EXERCISE PROMPT ▸ Would you print, word for word, only the lines running from the line with "Expand the script name dropdown chevron" to the last line of the entries, without the pictures?

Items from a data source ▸

▬▬▬

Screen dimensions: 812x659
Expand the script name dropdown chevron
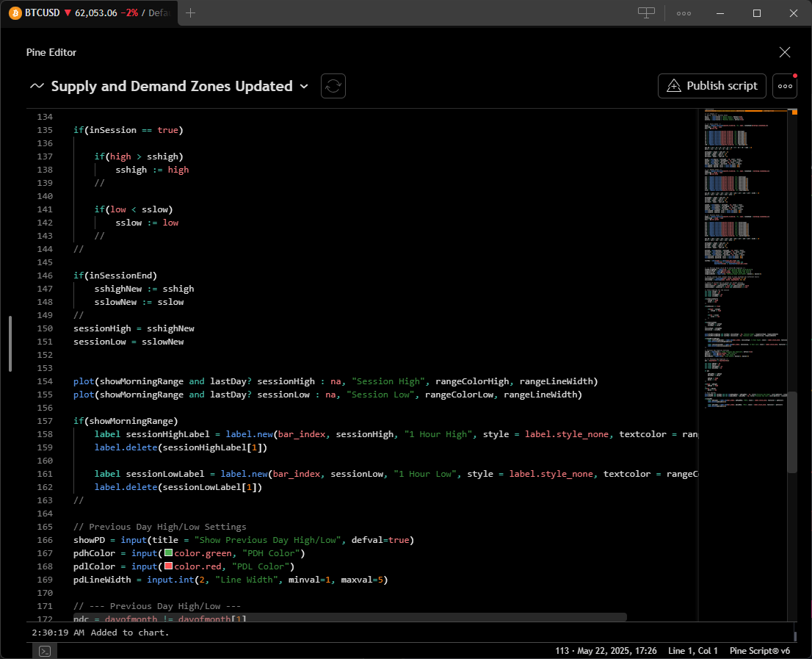[304, 86]
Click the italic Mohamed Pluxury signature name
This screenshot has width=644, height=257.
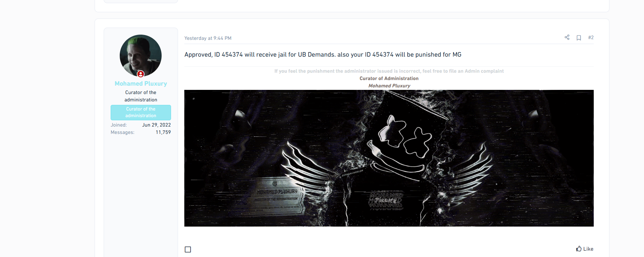coord(389,86)
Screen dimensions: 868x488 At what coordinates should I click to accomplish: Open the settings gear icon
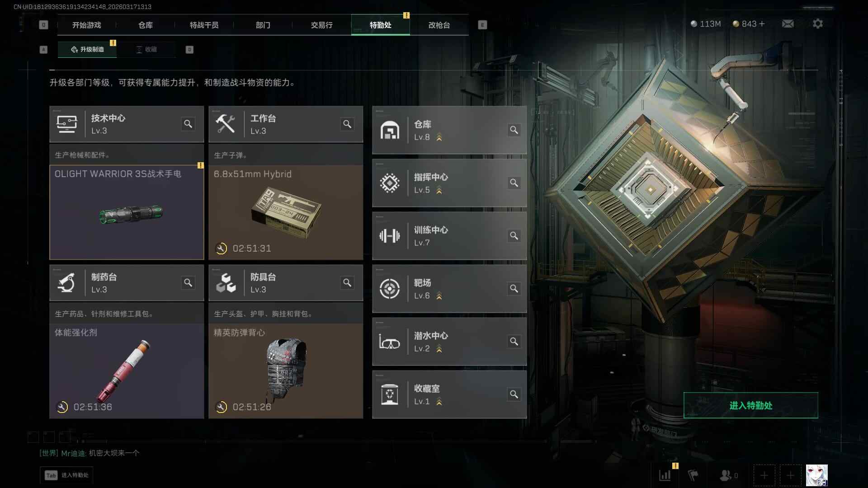point(817,23)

▬▬▬

ANSWER SPACE ▸
Expand the script name dropdown chevron
[304, 86]
Click the italic Mohamed Pluxury signature name
This screenshot has width=644, height=257.
coord(389,86)
Screen dimensions: 868x488 At what coordinates should I click to accomplish: Open the settings gear icon
point(817,23)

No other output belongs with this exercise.